There are a handful of low-cost target date ETF options in Canada, but they lack the variety and depth of the US market, have limited assets under management, and are not widely available across all Canadian brokerages. The Canadian iShares and Vanguard product lineups do not include a compelling, low-cost, liquid target date ETF series the way their US counterparts do.
This means that most Canadians drawn to the target date fund concept end up with an expensive bank-sold mutual fund version, paying 2% or more for the automatic glide path feature. That fee premium, compounded over decades, dwarfs the value of the automatic rebalancing service. For a full picture of what that fee gap costs over a career, see the XEQT MER analysis.
A 2% MER target date fund versus a 0.20% XEQT self-managed approach on $500 per month over 30 years costs the target date investor approximately $200,000 in additional fees. The automatic glide path service is not worth $200,000. Not even close.
The glide path concept: what you actually need
The glide path idea, reducing equity exposure as you approach and enter retirement, is genuinely useful financial planning. The appropriate equity allocation in your 30s is different from the appropriate allocation in your 60s. Holding 100% equities at 70 and drawing down your portfolio through a bear market is a real risk that has derailed many retirement plans.
The Canadian iShares lineup provides the perfect set of building blocks for a DIY glide path at a fraction of the cost of a target date fund.
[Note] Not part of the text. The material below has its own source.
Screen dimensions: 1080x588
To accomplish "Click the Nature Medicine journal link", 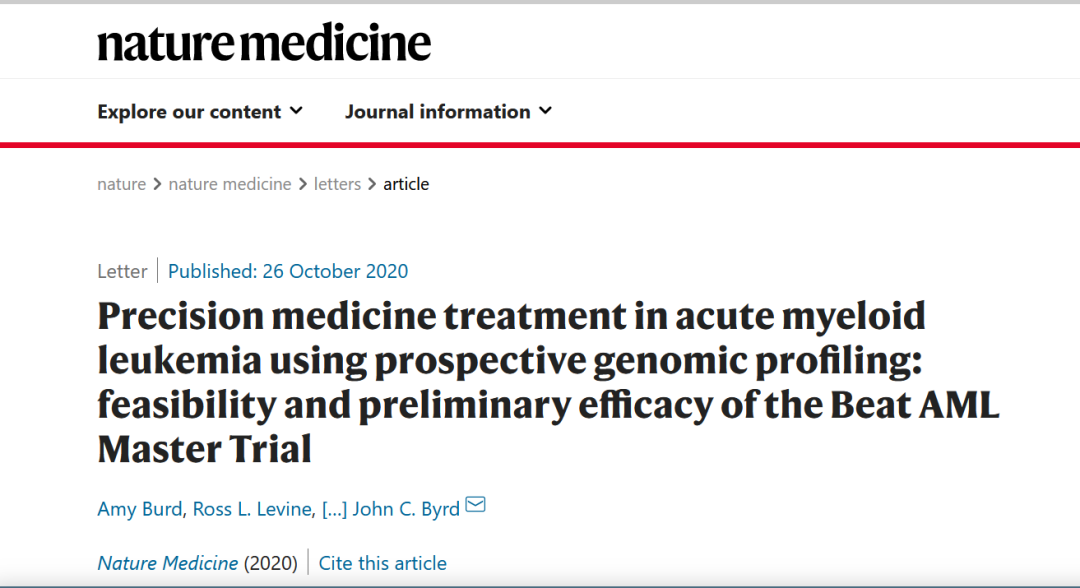I will tap(167, 563).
Each fund covers the full equity and bond mix in a single ETF:
Building your own glide path
A sensible self-directed approach that replicates the target date fund concept at 0.20% MER:
The cost comparison
| Approach | MER | 30yr cost ($500/mo) | Glide path | Verdict |
|---|---|---|---|---|
| XEQT to XGRO to XBAL | 0.20% | ~$11,000 | Manual (once per decade) | Excellent |
| Low-cost Canadian target date ETF | ~0.60% | ~$35,000 | Automatic | Decent |
| Bank-sold target date mutual fund | ~2.00% | ~$155,000 | Automatic | Expensive |
The DIY approach requires exactly three investment decisions over your entire investing lifetime: when to switch from XEQT to XGRO, when to switch from XGRO to XBAL, and what to do in retirement. That is not a demanding level of active management. Most people can handle it.
Who actually needs a target date fund?
Target date funds make sense in specific circumstances: employer retirement plan accounts with limited investment options where a target date fund is the only sensible default, investors who are genuinely unwilling to make any investment decisions ever (including the one-per-decade glide path shift), or US investors with access to Vanguard or Fidelity target date funds at 0.10 to 0.15% MER.
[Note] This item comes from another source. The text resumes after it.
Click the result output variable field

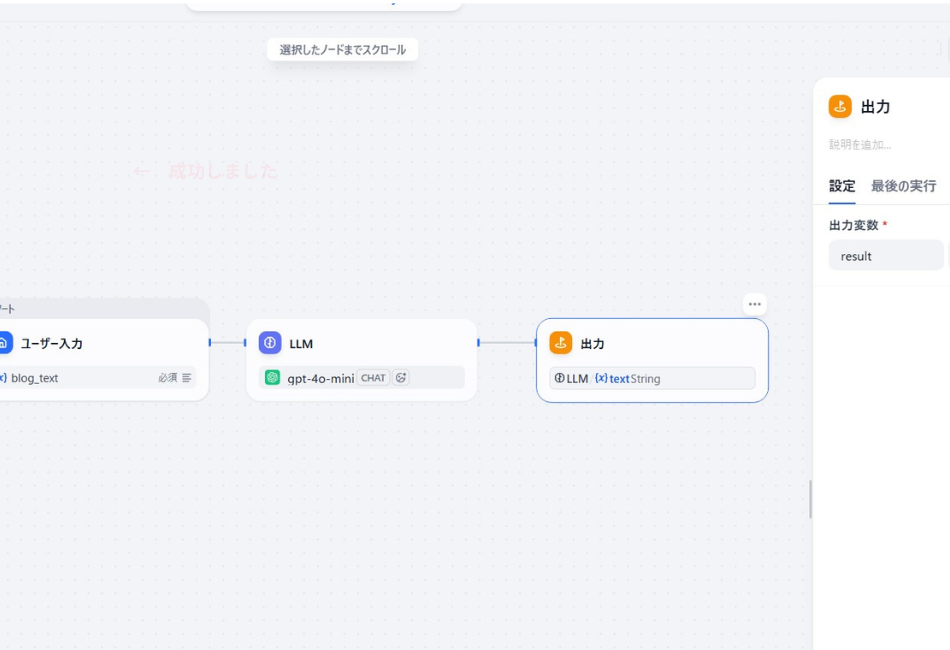(x=886, y=256)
For a Canadian investor with a Wealthsimple or Questrade account and access to the iShares suite of all-in-one ETFs, a target date fund adds complexity and cost without meaningful benefit. The XEQT to XGRO to XBAL progression is simple enough that it does not require automation. You check it once every several years, make one trade if the time has come, and move on.
The iShares lifecycle: already built for you
There is something elegant about the fact that BlackRock Canada has built the entire lifecycle of a Canadian investor's portfolio into five ETFs that all charge 0.20% and all automatically rebalance internally. XEQT for the accumulation phase. XGRO as you approach middle age. XBAL as retirement nears. XCNS or XINC in drawdown. Each fund holds global equity and bond exposure in appropriate proportions for its intended purpose.
You do not need a target date fund. You need to know those five tickers exist and roughly when in your life to shift from one to the next. That is the entirety of the investment strategy.
Start with XEQT. The rest can wait.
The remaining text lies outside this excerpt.